The use of instruction sets available on newer CPUs can significantly boost performance at the cost of compatibility with older CPUs. For this reason, 5 different builds of GSdx (SSE2, SSSE3, SSE4.1, AVX, AVX2) were provided to maximize performance on newer CPUs, yet retain compatibility with older CPUs. This, however, confused new users, who didn't know what version of the plugin they should select.

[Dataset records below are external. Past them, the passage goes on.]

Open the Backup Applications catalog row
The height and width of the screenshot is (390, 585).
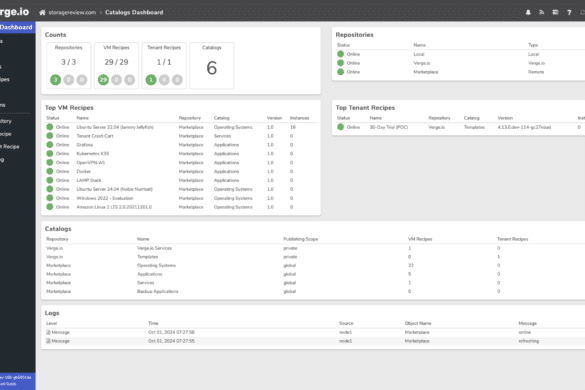pos(313,291)
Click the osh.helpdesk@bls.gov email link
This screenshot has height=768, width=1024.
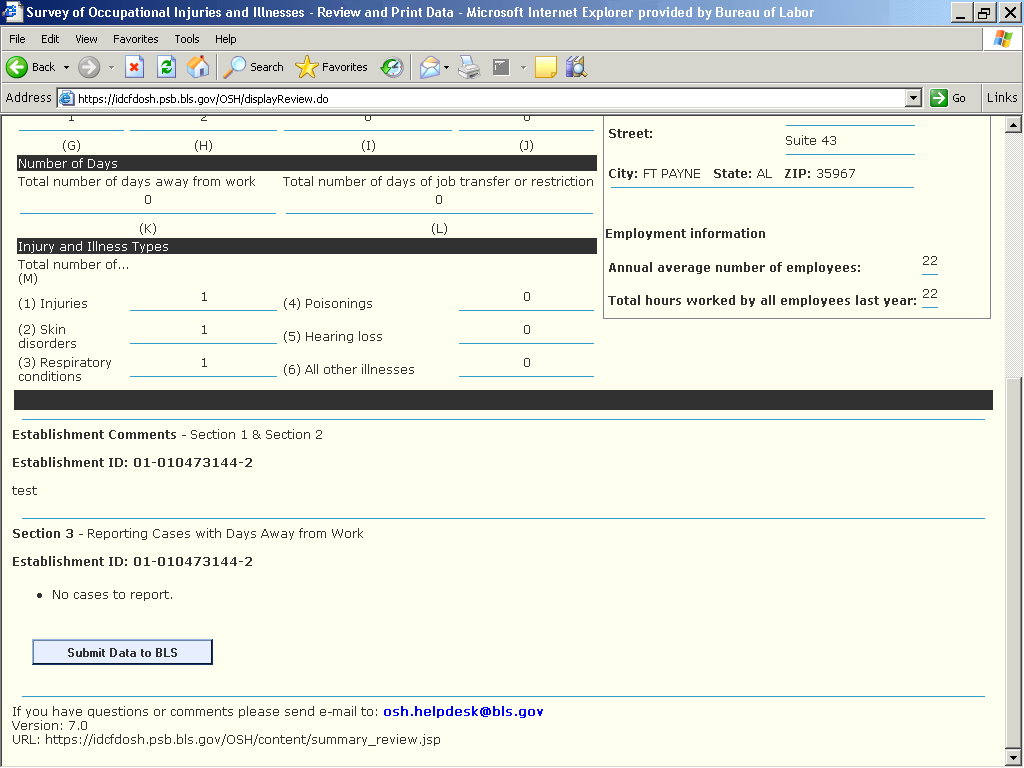coord(463,712)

The software renderer JIT was recently updated so that, except for the AVX2 build, it will detect and generate code using instruction sets up to AVX at runtime, depending on what the CPU supports. This change provided an opportunity to reduce the number of GSdx builds. Since the hardware renderer performance of the SSSE3 and AVX builds were no better than the SSE2 and SSE4.1 builds respectively, the decision was made to drop the SSSE3 and AVX builds.
This leaves us with 3 remaining GSdx builds:
- SSE2 - compatible with almost all CPUs.
- SSE4.1 - compatible with most CPUs (requires Intel Penryn / AMD Bulldozer or newer). Faster hardware renderer performance.
- AVX2 - least compatible (requires Intel Haswell / AMD Ryzen or newer). Fastest hardware and software renderer performance.
The OpenGL renderer uses both separate shader objects and dual source blending. This combination, however, causes rendering issues with AMD drivers on Windows.
Eventually a new driver was released by AMD and that fixed the broken rendering. Unfortunately, the driver introduced a new regression which could cause the system to crash. One of the succeeding drivers managed to fix the crash issue, though however, it introduced the rendering issue back once again.
To avoid having to deal with this, separate shader objects will now be disabled when the OpenGL renderer is used with a closed source AMD driver, regardless of the operating system. We're hoping future AMD drivers will be better, but we've been waiting for quite a long time.
LilyPad
LilyPad now supports the neGcon analog controller, which can be used for several PS1 and even PS2 titles like the Ridge Racer and Ace Combat series.
The key advantage of supporting this controller is that it allows for analog controls in PS1 games that were released before the introduction of the DualShock controller, and its analog throttle and brake buttons are ideal for use in combination with a steering wheel controller.
Several new options have been added to the LilyPad user interface. The most notable is the addition of a Quick Setup button on the Pad tabs. This button allows for quickly setting up all the default pad buttons one after the other without having to click on and assign each button individually. A text box next to this option has also been added to give visual feedback of the binding process, showing which button to press and if the binding has finished.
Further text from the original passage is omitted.